Task instructions: From the records that follow, copy every line that contains the word "text".

Supplied material:
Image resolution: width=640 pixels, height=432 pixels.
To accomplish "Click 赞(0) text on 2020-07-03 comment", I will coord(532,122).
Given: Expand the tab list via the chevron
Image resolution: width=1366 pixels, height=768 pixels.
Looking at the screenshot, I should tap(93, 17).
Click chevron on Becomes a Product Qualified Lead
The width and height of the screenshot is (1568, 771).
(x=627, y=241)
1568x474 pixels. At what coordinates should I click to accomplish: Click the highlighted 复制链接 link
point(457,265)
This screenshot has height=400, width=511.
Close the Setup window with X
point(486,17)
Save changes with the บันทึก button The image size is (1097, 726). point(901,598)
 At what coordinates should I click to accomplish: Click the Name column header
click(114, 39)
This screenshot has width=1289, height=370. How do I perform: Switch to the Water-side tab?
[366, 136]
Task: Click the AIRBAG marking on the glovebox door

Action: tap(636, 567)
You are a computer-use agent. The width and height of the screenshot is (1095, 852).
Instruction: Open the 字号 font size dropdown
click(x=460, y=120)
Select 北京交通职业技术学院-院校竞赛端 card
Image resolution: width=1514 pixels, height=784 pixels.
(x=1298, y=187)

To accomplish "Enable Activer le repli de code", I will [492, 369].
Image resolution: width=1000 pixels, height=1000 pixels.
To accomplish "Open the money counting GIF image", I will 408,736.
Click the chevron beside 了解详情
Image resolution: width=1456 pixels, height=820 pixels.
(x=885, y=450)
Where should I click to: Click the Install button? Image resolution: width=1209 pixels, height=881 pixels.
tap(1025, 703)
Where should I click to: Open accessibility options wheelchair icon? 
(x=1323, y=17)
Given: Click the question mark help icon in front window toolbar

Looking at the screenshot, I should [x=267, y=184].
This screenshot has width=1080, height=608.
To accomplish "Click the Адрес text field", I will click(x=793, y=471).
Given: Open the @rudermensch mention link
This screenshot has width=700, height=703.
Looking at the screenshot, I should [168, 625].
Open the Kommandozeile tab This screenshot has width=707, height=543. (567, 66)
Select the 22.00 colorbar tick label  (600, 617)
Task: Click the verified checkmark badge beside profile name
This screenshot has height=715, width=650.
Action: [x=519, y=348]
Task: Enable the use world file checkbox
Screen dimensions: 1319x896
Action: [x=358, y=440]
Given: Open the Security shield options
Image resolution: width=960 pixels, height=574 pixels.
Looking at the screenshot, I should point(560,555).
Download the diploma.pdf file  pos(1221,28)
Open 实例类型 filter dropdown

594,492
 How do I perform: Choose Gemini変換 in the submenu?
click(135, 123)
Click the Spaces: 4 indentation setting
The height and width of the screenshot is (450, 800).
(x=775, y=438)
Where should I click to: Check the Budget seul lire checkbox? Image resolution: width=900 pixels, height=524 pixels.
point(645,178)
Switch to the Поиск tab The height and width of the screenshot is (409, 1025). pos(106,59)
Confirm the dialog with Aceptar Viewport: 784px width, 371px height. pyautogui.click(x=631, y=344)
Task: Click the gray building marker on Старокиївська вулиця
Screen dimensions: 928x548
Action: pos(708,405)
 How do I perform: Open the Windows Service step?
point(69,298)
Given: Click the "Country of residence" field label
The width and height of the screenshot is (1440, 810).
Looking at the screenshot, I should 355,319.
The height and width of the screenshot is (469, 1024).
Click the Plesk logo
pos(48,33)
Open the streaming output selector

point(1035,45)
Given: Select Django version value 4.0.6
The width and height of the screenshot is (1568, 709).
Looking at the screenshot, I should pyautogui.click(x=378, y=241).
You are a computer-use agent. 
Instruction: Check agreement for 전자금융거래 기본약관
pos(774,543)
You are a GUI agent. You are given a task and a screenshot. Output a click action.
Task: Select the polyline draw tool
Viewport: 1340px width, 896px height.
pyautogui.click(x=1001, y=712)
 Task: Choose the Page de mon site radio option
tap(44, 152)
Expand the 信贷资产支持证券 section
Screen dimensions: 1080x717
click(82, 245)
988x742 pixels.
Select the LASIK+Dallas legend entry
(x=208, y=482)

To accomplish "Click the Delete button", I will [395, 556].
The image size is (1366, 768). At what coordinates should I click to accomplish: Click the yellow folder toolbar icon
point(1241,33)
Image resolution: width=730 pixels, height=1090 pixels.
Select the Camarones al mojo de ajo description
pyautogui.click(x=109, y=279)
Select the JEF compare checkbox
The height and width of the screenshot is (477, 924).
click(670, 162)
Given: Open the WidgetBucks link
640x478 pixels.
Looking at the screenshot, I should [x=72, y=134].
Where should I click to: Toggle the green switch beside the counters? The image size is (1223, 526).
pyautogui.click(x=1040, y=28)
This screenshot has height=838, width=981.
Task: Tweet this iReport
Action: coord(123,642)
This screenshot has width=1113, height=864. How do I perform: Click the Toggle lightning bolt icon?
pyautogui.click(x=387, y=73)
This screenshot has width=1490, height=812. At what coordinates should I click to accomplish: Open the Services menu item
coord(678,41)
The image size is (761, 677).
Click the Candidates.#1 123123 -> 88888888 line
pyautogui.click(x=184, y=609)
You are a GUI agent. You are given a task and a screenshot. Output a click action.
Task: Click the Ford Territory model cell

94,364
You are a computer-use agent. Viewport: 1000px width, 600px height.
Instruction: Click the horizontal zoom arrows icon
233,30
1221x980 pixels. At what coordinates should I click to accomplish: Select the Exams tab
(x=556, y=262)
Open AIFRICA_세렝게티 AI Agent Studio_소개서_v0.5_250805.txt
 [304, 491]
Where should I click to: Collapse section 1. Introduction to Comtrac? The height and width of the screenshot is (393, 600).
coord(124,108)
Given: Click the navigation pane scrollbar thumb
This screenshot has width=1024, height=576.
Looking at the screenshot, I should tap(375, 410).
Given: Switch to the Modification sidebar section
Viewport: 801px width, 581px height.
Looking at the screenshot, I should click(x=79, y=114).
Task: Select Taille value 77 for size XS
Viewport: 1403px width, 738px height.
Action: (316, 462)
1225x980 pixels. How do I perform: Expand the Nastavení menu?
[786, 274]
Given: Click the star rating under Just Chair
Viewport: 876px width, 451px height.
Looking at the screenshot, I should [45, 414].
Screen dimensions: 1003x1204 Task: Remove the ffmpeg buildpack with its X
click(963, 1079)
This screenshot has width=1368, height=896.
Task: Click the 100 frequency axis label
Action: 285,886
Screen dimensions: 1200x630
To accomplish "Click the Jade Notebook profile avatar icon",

Finished task:
To accomplish "Click 赞(0) text on 2020-07-03 comment", I will coord(532,122).
To accomplish "Click the Адрес text field", I will click(x=793, y=471).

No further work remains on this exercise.